To the Czech way of thinking it was made up of lazy Slovaks, mercurial Hungarians, puffed-up Poles, insular Ruthenians and double-dealing Rumanians, all beholden to soft overfed Austrians, with the rest, a good dozen races, not, it seemed, to be considered
as human at all and a polity riven with the kind of deep-seated anti-Semitism that made men like Hitler.

‘And you can see how we Czechs did not just tolerate the Jews, but lived alongside them in harmony and mutual industry. There were no pogroms in Prague and as of this moment we are walking through a thousand years of Jewish history.’

Then he was on to the German minority, grudgingly admitted to be hard-working and industrious, though politically they had nothing to complain about, with the whole separatist campaign being orchestrated, if not forced, from Berlin.

Konrad Henlein, the leader of the SdP, was far from the most rabid of their number and, while he was strong in demands for regionalism, had never been a National Socialist. It was only pressure from others, rabid Nazis, and their success in the polls that had forced him to even consider incorporating the Sudetenland in the Reich.

According to Moravec, Henlein had been quite amenable to the Sudetenland regions remaining part of the Czechoslovak Republic, albeit with concessions, a position he maintained until he was outmanoeuvred by the National Socialists, who were being heavily backed financially from Berlin.

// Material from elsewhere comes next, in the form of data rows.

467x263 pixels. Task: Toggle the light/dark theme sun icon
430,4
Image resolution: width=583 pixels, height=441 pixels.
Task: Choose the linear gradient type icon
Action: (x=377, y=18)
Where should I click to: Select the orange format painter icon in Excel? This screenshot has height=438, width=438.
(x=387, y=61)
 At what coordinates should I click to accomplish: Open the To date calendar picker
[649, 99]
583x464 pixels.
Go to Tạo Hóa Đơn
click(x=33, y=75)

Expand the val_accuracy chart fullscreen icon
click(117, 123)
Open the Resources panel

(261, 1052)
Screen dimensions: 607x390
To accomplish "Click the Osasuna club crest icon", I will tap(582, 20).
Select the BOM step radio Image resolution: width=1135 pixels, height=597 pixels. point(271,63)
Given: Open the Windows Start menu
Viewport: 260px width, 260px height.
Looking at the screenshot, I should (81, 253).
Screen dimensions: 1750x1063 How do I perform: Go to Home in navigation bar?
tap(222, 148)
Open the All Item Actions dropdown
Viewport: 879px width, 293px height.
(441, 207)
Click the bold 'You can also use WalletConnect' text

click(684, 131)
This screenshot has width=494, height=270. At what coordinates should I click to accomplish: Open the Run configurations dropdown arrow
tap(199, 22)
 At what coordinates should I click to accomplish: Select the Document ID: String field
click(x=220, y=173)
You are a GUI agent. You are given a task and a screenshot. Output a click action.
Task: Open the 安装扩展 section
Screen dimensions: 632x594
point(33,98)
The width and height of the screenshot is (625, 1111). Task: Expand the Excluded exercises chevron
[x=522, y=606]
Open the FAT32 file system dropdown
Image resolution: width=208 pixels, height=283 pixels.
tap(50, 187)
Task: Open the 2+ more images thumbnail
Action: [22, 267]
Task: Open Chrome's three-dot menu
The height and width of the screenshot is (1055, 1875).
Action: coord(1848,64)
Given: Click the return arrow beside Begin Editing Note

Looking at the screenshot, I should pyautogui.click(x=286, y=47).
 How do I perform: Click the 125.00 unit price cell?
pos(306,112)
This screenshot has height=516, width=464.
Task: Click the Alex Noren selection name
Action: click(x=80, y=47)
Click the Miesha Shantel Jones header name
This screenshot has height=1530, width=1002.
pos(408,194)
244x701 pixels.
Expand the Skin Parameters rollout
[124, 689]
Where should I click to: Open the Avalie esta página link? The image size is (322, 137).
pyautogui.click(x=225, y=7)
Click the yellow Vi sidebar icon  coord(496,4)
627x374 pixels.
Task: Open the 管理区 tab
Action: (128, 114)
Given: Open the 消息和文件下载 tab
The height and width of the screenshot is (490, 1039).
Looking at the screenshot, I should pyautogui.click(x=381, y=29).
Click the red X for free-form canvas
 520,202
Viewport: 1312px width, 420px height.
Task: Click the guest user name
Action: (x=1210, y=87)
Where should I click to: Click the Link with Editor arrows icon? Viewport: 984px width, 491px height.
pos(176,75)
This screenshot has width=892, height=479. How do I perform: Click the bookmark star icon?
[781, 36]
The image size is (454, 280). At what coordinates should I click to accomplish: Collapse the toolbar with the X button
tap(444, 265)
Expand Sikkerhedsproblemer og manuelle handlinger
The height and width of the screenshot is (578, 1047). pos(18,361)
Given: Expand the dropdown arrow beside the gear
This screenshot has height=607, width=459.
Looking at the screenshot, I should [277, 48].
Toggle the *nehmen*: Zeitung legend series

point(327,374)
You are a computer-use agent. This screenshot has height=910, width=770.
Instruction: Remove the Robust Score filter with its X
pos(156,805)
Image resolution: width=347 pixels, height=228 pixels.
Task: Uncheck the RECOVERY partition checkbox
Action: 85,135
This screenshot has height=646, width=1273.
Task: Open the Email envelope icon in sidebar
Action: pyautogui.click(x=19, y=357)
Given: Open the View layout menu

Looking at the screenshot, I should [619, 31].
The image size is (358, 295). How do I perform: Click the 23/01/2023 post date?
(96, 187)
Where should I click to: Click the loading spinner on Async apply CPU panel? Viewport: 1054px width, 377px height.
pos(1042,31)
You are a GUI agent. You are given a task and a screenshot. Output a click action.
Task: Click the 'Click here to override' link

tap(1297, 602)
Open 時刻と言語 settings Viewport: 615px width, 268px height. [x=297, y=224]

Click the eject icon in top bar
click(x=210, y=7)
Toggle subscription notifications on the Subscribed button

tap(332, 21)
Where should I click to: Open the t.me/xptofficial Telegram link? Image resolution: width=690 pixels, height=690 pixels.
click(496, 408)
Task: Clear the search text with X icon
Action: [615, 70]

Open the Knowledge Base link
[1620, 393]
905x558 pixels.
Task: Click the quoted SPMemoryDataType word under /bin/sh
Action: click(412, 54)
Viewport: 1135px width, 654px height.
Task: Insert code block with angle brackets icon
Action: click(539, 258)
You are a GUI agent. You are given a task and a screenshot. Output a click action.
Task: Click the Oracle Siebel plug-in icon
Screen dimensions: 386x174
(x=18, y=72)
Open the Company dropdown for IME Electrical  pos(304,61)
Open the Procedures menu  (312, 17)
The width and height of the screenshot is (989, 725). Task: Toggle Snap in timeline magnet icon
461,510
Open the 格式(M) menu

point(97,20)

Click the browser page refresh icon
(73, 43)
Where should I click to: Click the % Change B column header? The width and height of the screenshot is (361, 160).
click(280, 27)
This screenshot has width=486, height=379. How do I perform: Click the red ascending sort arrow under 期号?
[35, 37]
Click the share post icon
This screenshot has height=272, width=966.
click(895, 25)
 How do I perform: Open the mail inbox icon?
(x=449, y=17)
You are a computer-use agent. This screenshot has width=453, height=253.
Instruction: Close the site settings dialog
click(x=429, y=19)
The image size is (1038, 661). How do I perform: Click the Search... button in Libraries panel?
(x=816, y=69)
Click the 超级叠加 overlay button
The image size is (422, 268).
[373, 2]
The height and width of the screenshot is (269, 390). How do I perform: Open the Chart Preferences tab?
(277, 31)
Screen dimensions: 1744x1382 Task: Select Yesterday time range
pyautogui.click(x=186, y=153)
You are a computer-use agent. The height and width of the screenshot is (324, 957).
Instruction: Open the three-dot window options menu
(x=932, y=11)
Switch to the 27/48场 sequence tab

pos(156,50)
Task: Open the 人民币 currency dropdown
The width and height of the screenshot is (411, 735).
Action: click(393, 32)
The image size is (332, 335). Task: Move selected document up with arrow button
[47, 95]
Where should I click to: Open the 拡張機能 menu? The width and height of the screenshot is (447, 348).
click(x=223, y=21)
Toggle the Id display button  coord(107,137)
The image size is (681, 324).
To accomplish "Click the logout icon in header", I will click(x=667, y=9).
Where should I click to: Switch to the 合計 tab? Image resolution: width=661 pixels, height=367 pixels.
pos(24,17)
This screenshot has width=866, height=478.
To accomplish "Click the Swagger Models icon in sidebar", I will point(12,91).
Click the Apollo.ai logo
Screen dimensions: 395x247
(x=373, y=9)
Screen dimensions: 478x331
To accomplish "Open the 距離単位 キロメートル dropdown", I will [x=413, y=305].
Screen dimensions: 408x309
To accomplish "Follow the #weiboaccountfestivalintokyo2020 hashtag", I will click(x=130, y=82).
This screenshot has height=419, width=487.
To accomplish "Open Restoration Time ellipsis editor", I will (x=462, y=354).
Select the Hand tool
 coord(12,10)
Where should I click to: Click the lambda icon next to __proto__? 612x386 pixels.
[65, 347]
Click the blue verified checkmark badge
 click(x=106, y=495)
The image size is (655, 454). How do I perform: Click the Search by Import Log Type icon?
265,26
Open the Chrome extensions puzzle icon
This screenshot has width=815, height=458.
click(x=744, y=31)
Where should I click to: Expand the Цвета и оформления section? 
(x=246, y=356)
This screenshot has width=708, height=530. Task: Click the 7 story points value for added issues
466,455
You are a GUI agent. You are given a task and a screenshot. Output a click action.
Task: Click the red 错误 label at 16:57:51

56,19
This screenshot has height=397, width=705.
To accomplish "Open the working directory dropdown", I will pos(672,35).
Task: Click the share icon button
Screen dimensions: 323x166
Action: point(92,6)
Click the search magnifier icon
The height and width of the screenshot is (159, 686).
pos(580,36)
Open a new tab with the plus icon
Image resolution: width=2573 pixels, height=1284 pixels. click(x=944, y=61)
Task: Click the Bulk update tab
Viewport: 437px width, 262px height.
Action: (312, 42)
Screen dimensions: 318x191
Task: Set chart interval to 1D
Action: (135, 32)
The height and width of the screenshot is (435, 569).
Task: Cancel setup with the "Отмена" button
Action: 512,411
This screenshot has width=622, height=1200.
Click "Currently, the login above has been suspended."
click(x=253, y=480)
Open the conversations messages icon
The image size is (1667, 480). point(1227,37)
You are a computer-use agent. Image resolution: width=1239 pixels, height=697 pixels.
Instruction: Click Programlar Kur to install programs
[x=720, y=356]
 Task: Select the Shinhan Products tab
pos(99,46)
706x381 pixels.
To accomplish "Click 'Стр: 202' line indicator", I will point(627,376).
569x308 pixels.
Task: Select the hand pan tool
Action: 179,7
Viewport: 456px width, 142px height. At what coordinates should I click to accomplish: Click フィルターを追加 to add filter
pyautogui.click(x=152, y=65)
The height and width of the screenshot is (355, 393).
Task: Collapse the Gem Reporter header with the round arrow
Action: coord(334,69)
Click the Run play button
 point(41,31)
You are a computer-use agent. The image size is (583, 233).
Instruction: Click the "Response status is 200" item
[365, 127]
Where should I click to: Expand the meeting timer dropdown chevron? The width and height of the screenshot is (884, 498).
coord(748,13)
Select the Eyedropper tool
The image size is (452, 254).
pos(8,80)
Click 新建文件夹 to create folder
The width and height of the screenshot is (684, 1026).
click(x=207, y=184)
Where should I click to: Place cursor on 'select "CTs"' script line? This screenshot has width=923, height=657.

With less money to spend on elections Henlein had lost an internal struggle for votes against a faction led by an outright Nazi who was now his deputy, a thug called Karl Hermann Frank. He had then moved to the extreme right only to maintain his own position as leader of the ethnic Germans.

While what Moravec was telling him was of some interest it did not answer the central question of what this clandestine meeting was for. On and on he rambled until finally he came to the point, which was that the invasion was scheduled and the question as to how that
knowledge would be received in London if it could be proved beyond doubt that it was not just some outline plan – the reason it had been dismissed before – but a real one ready to be executed.

‘It would have to harden their attitude to Germany.’

‘Enough to stop Hitler?’

‘It’s possible,’ Cal replied, thinking of his conversation in the courtyard of the Savile Club. ‘I can say no more than that.’

‘We cannot give up control of the Sudetenland without losing the means to defend the rest of the country. I suspect you know this.’

‘Of course.’

‘You asked about the Germans who fear Hitler will ruin their country?’

Cal did not speak; this was what he had come to Prague for.

‘That attacking us was bound to cause another war. Three we know of tried to change his mind, wrote strong memoranda saying it was madness, von Neurath, the Foreign Minister, Generals Blomberg and Fritsch; all were got rid of. Now General Beck, the Chief of the General Staff, has resigned, but it has not been made public.’

‘If a man of that stature took such a course there must be others willing to follow him?’

‘None as yet, they are behaving like sheep. Everyone who knows what is planned has been told it is Hitler’s unalterable will.’

That sounded like the Austrian Corporal all right: ‘unalterable will’ was one of his favourite sayings and a mantra adopted by those who worshipped him and his creed, as though the mere application of willpower could achieve whatever was desired, regardless of obstacles. It was an uncomfortable truth that, up till now, against all the odds, the little moustachioed bastard had been right.

‘Most of his senior generals are terrified of what he proposes and
fear that he will use his leader’s speech at Nuremberg to declare his intention to invade.’